The Empathy & Risk inquiry was conceptualised by British visual artist David Cotterrell and Sri Lankan playwright, Ruwanthie de Chickera.

What

Empathy & Risk is an artist-led inter-disciplinary initiative that addresses issues of systemic failure in contexts of contemporary global crisis.

How

Empathy & Risk draws on a body of international artists, academics and practitioners who work in sites of publicly acknowledged empathetic breakdown

Founders

The Empathy & Risk inquiry was conceptualised by British visual artist David Cotterrell and Sri Lankan playwright, Ruwanthie de Chickera. Empathy & Risk is supported by the Art, Design & Media Research Centre of Sheffield Hallam University, UK and the Global Challenge Research Fund.

In recent years, Cotterrell and de Chickera have been embarking on an eclectic series of field trips and produced a series of experimental artworks to clarify their experience and understanding of fear, risk and empathetic failure. They had been feeling uncomfortable with war being described as a declared state rather than a location on an iterative scale of social disintegration. While accepting that some measure of polarization is a pre-requisite for conflict, Cotterrell and de Chickera have been considering the cycle of disengagement that is required to allow barriers to be constructed, long before they’re recognised as fortifications. Their research seeks to consider the staged challenges to empathy that occur long prior to the descent into the polarised engagement of military forces.

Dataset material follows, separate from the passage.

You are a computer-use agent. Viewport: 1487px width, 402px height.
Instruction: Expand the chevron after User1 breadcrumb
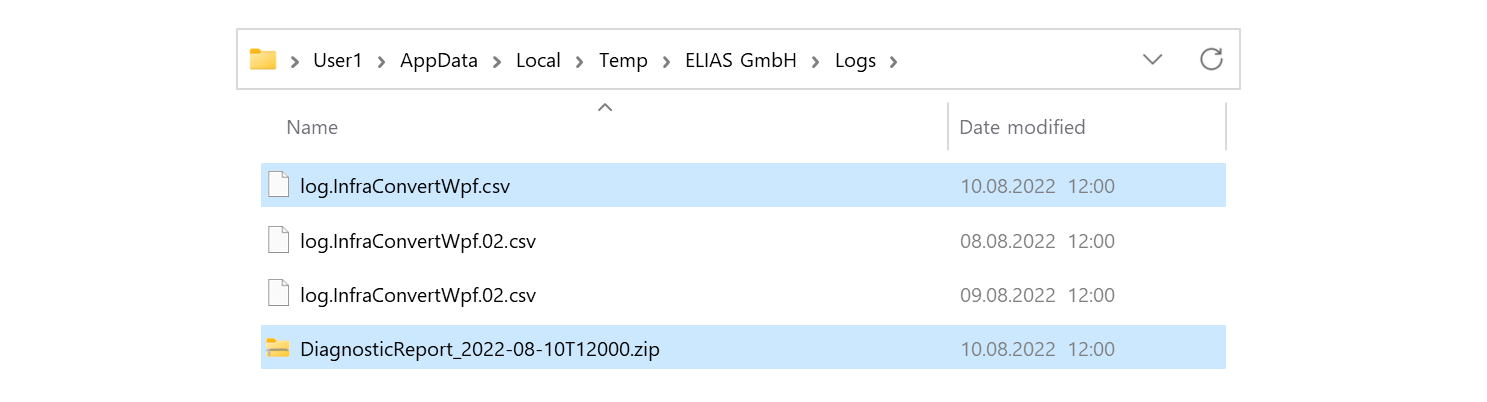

Where risk has been identified, and measures are variably employed as responsive protocols, a situation of distancing can occur – most obviously between the observer and the subject, but also between the perceptions of different observers. To address this threat to collective understanding, they have been developing a research network, exploring the contradictory nature of mutually exclusive versions of truth. Their work considers the way in which risk can be a catalyst to the loss of pluralist narratives as communities and individuals are denied access to each other’s vantage points. In particular, Cotterrell and de Chickera have an interest in the artist’s role in foregrounding subjective and alternate perspectives that may serve to challenge existing datasets, methodologies and illusions of objectivity.